Created attachment 228173 [details] [review] as proposed in the latest comment
(In reply to comment #9) > note that when the macro > > #define g_open open > > was used, the prototype would mismatch with the non-macro-ified version in 2 > ways. > > int open (const char*, int, ...); > > vs > > gint g_open(gchar*, gint, gint); g_open actually uses const gchar*, only the function pointer does not. so the function pointer typedef should add const. this should be added to my latest patch for completeness.
Created attachment 228176 [details] [review] latest patch, including the typedef (const) change
I'm not yet convinced that this is a problem in the general case. glib has quite a lot of functions that are sometimes macros...
The practice of using macros in general is not the problem. The problem is calling a function through a pointer to the wrong function type. This results in undefined behavior, and in the specific case of x86_64, the undefined behavior could very well lead to invalid or arbitrary code execution due to the way variadic functions work. It needs to be fixed.
(In reply to comment #16) > I'm not yet convinced that this is a problem in the general case. glib has > quite a lot of functions that are sometimes macros... yes, and the problem here is that the macro points to a function with a different prototype as the one used by g_open (the function, which gets compiled anyway, and is exactly the open wrapper we want and need on any non-windows platform). since the function exists already, i see no reason not to use it, instead of doing questionable macro tricks. my patch fixes the issue once and for all. otoh your patch still has the UB on all functions using "(GTmpFileCallback) g_open" (2 occurences in gfileutils.c). additionally the bug will appear again if someone decides to introduce a similar callback typedef in another translation unit.
Attachment 228160 [details] pushed as b26fb3a - Don't call varargs open() through non-varargs type After chatting about this on IRC, John ACKed that my patch fixes the issue as reported. On the topic of the theoretical problems caused by having g_open() that is sometimes a macro and sometimes a function, there are arguments on both sides: - g_open as a possibly-varargs macro can be dangerous for future problems similar to the one fixed here - g_open as a wrapper function can be dangerous for platforms that define oddly-sized/typed flags or mode arguments One thing that is clear though is that the proposal to always wrap g_open() with a non-varargs function would break the case where people call: g_open (filename, O_RDONLY); which is an unacceptable API break. We should probably reevaluate the meaning of gstdio.h in a greater sense at some future date that we're feeling like doing API/ABI breaks.

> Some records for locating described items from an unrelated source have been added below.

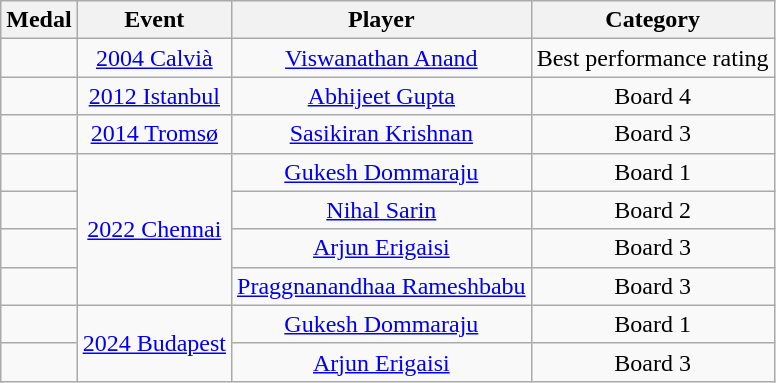
2004 Calvià [154, 58]
2014 Tromsø [154, 134]
Category [652, 20]
Best performance rating [652, 58]
Medal [39, 20]
Player [382, 20]
Sasikiran Krishnan [382, 134]
Abhijeet Gupta [382, 96]
2012 Istanbul [154, 96]
2024 Budapest [154, 343]
Viswanathan Anand [382, 58]
2022 Chennai [154, 229]
Praggnanandhaa Rameshbabu [382, 286]
Board 4 [652, 96]
Board 2 [652, 210]
Event [154, 20]
Nihal Sarin [382, 210]
Provide the (x, y) coordinate of the cell's center where the given text is located.  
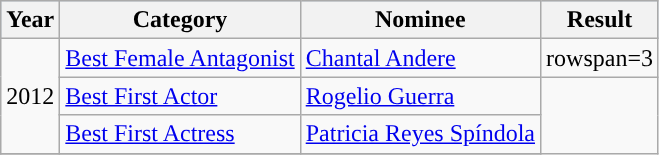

Created attachment 228307 [details] [review] alternative fix based on owen's idea as discussed on IRC this fixes 2 issues: - the UB resulting from the function pointer mismatch - the mismatch on windows, where 2-args g_open calls didnt work, while on UNIX they did
ping. ryan, you said on IRC that you would apply a patch based on owen's idea, if i would come up with one. that was already after you applied your earlier patch. getting it done right including testing took me nearly an hour, so please apply as agreed.